STORED DATA:
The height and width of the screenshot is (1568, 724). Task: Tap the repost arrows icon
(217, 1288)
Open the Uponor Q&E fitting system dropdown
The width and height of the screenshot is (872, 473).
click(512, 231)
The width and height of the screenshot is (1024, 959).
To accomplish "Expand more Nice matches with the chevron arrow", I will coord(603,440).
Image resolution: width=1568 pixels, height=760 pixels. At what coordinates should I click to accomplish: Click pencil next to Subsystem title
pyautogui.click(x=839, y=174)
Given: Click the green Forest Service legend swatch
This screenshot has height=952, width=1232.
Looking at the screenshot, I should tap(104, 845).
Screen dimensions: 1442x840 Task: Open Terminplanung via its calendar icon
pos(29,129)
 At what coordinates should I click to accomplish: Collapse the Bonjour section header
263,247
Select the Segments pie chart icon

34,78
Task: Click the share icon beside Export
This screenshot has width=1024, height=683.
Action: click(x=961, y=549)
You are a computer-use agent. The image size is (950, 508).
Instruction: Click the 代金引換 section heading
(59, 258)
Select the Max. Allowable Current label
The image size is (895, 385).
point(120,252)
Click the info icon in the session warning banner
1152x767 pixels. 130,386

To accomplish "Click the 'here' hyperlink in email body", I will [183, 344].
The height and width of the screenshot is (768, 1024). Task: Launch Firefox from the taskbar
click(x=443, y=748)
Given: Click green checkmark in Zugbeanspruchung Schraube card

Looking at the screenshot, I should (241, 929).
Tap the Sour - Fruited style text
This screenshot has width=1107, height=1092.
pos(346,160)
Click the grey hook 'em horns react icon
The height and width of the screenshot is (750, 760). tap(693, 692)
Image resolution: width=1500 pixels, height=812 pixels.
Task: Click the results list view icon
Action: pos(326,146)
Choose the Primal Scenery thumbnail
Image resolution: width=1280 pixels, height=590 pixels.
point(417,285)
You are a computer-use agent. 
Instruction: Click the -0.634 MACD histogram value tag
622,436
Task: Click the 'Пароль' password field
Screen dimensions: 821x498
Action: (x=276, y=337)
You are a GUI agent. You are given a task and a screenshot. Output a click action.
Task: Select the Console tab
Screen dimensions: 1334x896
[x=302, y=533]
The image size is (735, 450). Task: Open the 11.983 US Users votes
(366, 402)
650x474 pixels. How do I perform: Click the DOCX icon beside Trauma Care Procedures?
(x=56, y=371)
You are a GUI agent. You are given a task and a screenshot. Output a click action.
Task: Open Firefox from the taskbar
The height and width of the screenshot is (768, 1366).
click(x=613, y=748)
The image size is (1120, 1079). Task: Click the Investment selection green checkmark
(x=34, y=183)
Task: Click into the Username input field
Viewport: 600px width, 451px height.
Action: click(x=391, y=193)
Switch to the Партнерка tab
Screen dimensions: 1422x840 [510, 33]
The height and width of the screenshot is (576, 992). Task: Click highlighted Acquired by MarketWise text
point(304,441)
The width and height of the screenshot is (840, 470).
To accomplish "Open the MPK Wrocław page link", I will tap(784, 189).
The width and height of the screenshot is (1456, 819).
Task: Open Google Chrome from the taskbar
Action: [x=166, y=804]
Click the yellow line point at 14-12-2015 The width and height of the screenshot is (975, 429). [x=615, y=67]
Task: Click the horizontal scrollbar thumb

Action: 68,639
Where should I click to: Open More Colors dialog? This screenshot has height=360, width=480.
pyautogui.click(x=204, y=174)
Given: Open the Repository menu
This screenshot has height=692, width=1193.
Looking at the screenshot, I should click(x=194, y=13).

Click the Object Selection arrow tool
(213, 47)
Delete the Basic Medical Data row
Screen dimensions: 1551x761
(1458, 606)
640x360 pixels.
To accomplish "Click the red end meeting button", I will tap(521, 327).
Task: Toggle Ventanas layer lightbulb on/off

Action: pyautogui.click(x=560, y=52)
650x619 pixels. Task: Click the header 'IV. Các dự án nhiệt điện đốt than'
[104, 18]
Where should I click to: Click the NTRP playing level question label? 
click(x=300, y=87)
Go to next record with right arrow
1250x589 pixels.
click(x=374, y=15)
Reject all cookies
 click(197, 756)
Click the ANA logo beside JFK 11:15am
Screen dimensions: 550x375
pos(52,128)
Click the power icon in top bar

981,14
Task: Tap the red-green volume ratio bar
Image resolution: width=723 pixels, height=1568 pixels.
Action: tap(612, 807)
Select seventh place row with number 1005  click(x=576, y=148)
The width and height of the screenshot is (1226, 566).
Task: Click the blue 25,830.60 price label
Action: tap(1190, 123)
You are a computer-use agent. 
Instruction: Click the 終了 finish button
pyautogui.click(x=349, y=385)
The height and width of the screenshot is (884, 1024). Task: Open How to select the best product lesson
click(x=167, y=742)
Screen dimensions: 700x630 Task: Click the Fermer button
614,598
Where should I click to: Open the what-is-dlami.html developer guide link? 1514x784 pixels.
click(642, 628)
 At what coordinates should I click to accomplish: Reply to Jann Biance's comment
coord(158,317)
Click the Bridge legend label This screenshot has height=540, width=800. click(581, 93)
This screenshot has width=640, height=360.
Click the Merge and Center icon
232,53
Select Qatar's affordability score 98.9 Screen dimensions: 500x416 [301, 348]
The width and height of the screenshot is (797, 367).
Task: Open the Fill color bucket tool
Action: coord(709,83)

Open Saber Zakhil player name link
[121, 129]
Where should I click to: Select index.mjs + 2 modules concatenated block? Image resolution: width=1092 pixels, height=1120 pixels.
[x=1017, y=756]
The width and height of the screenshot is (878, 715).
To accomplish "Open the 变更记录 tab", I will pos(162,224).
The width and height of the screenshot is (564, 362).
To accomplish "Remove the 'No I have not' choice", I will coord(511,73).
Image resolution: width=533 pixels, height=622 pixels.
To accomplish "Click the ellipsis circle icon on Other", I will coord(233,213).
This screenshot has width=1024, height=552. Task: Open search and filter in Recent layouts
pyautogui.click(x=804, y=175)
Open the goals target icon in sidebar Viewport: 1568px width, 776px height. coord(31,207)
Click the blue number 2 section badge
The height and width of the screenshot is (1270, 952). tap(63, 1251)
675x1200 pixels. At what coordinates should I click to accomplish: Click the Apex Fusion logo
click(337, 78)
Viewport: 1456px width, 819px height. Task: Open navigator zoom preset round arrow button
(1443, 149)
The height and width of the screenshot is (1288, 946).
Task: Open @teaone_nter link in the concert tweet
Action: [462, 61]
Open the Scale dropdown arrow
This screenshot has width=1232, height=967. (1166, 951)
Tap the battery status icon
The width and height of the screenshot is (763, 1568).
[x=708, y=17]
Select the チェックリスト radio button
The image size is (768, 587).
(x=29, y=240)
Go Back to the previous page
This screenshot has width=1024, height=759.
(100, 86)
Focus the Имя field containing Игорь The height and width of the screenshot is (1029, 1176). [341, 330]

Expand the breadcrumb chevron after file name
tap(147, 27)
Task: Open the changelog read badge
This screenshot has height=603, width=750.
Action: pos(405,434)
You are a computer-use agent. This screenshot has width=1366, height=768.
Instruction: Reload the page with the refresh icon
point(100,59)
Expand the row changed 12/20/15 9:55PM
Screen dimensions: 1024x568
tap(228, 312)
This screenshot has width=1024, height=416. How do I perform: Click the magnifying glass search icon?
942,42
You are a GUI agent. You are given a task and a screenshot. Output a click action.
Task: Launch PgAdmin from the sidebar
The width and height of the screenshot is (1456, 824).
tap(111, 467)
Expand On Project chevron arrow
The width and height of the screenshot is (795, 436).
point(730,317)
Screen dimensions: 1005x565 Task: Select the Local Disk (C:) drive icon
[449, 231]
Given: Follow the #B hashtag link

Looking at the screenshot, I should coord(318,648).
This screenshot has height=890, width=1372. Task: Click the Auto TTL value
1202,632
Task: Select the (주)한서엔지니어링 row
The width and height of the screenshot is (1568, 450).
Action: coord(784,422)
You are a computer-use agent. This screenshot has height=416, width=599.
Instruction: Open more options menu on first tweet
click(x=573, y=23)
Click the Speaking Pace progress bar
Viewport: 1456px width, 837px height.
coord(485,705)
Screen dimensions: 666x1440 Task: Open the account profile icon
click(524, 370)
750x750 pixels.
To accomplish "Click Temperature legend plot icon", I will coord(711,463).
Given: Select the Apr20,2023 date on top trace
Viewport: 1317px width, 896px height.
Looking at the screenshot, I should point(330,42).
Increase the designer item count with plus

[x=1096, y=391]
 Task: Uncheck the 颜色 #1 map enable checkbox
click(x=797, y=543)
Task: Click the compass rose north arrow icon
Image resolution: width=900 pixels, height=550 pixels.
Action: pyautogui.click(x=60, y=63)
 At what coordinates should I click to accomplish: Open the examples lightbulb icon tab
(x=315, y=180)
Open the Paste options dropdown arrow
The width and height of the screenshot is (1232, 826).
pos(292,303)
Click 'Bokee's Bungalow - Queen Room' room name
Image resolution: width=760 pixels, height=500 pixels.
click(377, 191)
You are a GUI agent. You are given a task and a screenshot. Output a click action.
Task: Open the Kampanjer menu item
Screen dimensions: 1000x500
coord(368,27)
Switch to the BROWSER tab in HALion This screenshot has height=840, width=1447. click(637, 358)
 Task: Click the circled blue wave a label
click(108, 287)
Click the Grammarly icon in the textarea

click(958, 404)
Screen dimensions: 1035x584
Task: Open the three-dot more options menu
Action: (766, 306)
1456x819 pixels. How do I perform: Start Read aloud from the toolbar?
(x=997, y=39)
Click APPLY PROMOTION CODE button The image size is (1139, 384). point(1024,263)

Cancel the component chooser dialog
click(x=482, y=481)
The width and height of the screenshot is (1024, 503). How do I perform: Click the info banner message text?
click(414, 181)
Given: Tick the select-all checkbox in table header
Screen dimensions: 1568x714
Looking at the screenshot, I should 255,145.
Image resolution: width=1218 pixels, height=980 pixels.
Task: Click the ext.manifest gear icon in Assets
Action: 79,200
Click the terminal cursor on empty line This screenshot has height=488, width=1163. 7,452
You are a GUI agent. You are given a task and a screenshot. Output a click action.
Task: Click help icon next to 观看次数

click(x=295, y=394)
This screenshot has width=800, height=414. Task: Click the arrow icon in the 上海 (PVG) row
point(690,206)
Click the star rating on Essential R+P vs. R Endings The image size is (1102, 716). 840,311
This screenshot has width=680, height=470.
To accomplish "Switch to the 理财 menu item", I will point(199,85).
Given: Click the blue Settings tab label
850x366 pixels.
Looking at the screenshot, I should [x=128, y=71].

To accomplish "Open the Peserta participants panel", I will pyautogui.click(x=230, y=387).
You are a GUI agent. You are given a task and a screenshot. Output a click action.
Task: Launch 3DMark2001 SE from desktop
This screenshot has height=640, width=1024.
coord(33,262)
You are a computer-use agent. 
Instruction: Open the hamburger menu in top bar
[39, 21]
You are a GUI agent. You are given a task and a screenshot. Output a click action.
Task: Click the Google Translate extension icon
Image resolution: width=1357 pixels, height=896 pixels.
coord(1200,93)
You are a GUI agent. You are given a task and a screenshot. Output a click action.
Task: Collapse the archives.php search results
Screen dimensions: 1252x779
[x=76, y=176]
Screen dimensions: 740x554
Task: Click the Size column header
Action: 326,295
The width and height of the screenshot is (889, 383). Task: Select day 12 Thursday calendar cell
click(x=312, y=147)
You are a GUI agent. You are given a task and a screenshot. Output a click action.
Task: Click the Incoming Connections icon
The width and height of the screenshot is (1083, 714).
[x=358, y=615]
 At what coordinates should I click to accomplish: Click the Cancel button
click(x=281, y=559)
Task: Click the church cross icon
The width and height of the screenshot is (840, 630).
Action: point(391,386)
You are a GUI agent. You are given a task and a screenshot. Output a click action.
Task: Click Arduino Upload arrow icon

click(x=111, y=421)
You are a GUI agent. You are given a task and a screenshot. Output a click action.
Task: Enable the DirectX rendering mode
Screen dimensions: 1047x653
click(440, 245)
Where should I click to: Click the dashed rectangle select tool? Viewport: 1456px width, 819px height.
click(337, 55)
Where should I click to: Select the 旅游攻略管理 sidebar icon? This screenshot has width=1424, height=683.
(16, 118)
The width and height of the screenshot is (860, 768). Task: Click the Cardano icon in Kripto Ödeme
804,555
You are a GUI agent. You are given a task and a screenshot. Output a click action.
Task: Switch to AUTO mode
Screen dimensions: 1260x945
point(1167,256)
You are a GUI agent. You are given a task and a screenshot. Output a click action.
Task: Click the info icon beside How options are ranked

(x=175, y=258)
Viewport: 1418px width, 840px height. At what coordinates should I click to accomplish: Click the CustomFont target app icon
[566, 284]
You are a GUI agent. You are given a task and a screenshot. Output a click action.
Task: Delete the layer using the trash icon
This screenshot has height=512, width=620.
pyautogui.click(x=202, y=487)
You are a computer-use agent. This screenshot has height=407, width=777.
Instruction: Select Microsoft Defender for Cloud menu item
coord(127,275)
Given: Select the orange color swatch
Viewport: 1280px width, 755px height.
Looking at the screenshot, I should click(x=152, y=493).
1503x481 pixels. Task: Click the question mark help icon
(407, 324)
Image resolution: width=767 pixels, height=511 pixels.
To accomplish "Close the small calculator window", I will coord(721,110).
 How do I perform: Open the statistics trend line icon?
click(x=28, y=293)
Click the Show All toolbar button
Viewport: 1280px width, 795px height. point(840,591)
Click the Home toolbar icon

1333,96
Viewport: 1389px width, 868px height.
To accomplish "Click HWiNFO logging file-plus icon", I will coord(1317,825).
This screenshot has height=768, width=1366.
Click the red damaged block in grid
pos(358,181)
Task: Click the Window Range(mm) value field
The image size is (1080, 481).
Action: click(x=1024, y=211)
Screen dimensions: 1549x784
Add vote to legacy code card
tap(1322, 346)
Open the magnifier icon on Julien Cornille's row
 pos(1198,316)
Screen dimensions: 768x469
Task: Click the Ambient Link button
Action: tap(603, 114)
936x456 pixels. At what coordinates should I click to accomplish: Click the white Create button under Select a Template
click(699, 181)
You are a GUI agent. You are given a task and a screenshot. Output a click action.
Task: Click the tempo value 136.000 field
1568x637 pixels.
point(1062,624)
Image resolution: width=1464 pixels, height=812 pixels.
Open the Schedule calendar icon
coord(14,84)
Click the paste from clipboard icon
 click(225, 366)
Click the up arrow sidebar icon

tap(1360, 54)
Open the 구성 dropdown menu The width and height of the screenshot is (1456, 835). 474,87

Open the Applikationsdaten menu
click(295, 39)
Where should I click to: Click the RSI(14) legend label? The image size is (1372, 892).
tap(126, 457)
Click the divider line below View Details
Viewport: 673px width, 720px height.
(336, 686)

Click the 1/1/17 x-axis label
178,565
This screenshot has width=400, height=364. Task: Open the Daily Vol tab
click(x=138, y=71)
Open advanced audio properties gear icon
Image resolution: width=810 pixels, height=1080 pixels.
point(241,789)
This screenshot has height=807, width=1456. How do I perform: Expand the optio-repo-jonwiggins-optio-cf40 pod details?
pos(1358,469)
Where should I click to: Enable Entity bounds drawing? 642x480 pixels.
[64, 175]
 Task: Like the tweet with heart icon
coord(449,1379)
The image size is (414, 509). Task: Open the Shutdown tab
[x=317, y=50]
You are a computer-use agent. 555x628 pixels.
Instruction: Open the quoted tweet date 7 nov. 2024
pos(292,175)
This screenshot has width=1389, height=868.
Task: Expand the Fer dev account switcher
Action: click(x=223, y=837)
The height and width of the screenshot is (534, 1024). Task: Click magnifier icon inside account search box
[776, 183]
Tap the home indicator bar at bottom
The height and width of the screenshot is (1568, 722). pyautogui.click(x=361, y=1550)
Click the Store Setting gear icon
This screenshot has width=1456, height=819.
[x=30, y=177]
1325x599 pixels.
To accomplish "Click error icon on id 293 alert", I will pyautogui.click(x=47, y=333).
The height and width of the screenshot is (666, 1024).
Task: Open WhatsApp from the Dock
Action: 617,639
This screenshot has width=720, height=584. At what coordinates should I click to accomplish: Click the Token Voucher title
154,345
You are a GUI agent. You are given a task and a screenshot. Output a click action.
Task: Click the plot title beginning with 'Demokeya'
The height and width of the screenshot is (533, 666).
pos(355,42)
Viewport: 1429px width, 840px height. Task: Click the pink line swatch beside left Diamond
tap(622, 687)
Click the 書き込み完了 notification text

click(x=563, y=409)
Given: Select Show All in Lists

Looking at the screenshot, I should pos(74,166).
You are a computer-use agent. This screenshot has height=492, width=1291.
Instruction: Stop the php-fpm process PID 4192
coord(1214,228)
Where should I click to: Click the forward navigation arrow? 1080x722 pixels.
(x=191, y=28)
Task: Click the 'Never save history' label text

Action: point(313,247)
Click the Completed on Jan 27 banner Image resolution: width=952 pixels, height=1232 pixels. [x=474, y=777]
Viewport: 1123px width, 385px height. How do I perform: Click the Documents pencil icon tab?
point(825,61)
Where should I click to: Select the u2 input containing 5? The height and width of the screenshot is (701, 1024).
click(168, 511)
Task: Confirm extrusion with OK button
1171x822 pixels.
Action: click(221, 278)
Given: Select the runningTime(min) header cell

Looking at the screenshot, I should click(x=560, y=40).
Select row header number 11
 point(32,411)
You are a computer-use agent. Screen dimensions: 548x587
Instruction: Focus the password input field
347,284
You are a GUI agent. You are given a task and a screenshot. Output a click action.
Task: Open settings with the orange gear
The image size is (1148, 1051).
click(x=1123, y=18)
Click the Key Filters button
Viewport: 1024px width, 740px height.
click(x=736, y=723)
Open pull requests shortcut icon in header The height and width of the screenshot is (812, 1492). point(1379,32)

WRITTEN EXERCISE: Copy, with no changes, the lines beginning with the one containing "Given: Click the green" and ending with the one containing "Action: click(x=961, y=549)", counting both of those lines.

RESPONSE FOR THIS EXERCISE:
Given: Click the green Forest Service legend swatch
This screenshot has height=952, width=1232.
Looking at the screenshot, I should tap(104, 845).
Screen dimensions: 1442x840 Task: Open Terminplanung via its calendar icon
pos(29,129)
 At what coordinates should I click to accomplish: Collapse the Bonjour section header
263,247
Select the Segments pie chart icon

34,78
Task: Click the share icon beside Export
This screenshot has width=1024, height=683.
Action: click(x=961, y=549)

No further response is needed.